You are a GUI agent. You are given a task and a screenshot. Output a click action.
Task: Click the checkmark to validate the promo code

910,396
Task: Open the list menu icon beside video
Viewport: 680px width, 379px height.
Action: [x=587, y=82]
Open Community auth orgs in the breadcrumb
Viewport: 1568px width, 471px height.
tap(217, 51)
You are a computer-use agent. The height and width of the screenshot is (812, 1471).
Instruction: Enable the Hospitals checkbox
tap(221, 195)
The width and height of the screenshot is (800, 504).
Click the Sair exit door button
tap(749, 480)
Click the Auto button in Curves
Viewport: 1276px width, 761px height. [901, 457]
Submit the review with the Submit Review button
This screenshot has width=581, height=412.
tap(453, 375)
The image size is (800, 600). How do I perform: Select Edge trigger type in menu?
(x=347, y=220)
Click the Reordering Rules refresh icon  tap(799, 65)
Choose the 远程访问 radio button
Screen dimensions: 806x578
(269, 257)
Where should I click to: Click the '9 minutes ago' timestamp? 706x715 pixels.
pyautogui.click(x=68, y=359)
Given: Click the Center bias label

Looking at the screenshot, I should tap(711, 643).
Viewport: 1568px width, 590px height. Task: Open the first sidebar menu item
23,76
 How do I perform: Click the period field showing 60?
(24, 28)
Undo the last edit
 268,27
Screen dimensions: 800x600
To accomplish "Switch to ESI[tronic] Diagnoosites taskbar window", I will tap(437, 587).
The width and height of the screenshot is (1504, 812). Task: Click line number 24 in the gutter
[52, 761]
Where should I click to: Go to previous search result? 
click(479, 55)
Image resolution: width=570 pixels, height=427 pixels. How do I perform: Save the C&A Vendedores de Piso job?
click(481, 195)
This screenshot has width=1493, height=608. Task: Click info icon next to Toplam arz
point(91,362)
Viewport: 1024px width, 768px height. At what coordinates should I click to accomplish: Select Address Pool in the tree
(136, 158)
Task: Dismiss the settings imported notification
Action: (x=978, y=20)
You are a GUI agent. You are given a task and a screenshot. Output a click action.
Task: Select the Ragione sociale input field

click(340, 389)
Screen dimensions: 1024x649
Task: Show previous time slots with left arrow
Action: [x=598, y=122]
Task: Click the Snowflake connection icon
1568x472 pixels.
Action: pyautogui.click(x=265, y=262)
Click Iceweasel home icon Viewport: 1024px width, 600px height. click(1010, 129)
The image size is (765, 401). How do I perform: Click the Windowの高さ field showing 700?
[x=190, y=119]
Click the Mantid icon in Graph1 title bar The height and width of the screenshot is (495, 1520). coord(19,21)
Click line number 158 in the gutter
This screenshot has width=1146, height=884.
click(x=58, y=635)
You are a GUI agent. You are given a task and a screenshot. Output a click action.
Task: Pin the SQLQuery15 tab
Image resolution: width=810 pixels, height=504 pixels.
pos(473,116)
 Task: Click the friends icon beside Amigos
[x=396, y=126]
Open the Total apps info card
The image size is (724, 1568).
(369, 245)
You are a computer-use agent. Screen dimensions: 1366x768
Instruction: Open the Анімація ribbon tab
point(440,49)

What you have to do:
When a line in the records above holds "computer", that line is to be reported.

The completed task:
You are a computer-use agent. The height and width of the screenshot is (812, 1471).
You are a computer-use agent. Screen dimensions: 1366x768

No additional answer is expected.